**Records provided**
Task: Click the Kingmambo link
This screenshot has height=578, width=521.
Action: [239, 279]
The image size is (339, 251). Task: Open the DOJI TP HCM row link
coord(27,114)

**Work instruction**
Every line of the data above is to be repeated exactly.

**Output below**
Task: Click the Kingmambo link
This screenshot has height=578, width=521.
Action: [239, 279]
The image size is (339, 251). Task: Open the DOJI TP HCM row link
coord(27,114)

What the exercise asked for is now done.